* [QUOTED PASSAGE]
········

Home > African-American Culture, Civil Rights, Education, Entertainment, Omaha, Preston Love, Preston Love Jr., Theater, Writing > Preston Love Jr. channels Adam Clayton Powell Jr. in one-man chautauqua

Preston Love Jr. channels Adam Clayton Powell Jr. in one-man chautauqua


In his final years I got to know musician Preston Love Sr. pretty well, or at least well enough to write several stories about him, most of which can be found on this blog.  I know his eldest son and namesake, Preston Love Jr., less well.  While he didn’t inherit his late father’s ability to play music, though he does sing well, he definitely does share some of the same ebullient, playful personality. Like his old man did, he knows how to work a room.   He loves people and being the center of attention.  All of which makes him a natural to portray the late civil rights leader Adam Clayton Powell.  Love’s one-man show about Powell is the subject of the following article I wrote for The Reader (www.thereader.com).

Preston Love Jr. channels Adam Clayton Powell Jr. in one-man chautauqua 

©by Leo Adam Biga

Originally published in The Reader (www.thereader.com)

 

Omahan Preston Love Jr. knows a charismatic figure when he sees one. After all, his late father, musician Preston Love Sr., exuded personality. In apple-not-falling-far-from-the-tree tradition the younger Preston’s put his own magnetic charm to use in corporate America, politics, community organizing, emceeing and gospel singing.

Therefore it’s no surprise the gregarious Love was drawn to do a one-man Chautauqua of his hero, the late charismatic civil rights leader Adam Clayton Powell Jr. In the year he’s performed it Love said the show’s “taken on a life of its own.” He next channels Powell in two free performances: 6 p.m. on Feb. 5 at Creighton University’s Skutt Student Center; 11 a.m. on Feb. 10 at Metropolitan Community College’s South Campus ITC Conference Center. After each show Love fields questions in-character.

········

* [JOB A] Duplicate the part of the Preston Love Jr. article from "Omahan Preston Love" to "fields questions in-character.".
* [JOB B] In the Preston Love Jr. article, what does Love do after each show?
* [JOB C] For each statement, say whether it agrees with the Preston Love Jr. article, and quote the words that decide it: (i) Preston Love Jr. inherited his father's ability to play music. (ii) The article about the one-man show was written for The Reader. (iii) The show at Metropolitan Community College starts at 11 a.m.

* [SUPPLIED DATA]
········

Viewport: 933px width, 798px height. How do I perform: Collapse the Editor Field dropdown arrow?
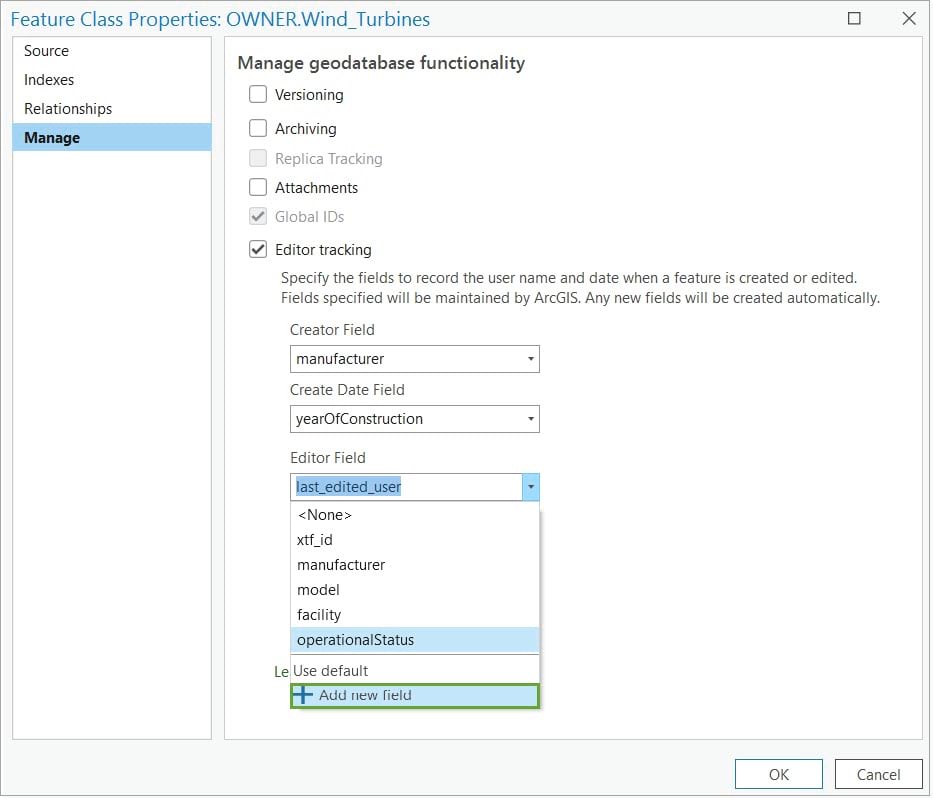(530, 487)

········

* [TASK RESULT A]
Omahan Preston Love Jr. knows a charismatic figure when he sees one. After all, his late father, musician Preston Love Sr., exuded personality. In apple-not-falling-far-from-the-tree tradition the younger Preston’s put his own magnetic charm to use in corporate America, politics, community organizing, emceeing and gospel singing.

Therefore it’s no surprise the gregarious Love was drawn to do a one-man Chautauqua of his hero, the late charismatic civil rights leader Adam Clayton Powell Jr. In the year he’s performed it Love said the show’s “taken on a life of its own.” He next channels Powell in two free performances: 6 p.m. on Feb. 5 at Creighton University’s Skutt Student Center; 11 a.m. on Feb. 10 at Metropolitan Community College’s South Campus ITC Conference Center. After each show Love fields questions in-character.

* [TASK RESULT B] He fields questions in-character.

* [TASK RESULT C]
(i) No: "he didn’t inherit his late father’s ability to play music"
(ii) Yes: "the following article I wrote for The Reader"
(iii) Yes: "11 a.m. on Feb. 10 at Metropolitan Community College’s South Campus ITC Conference Center"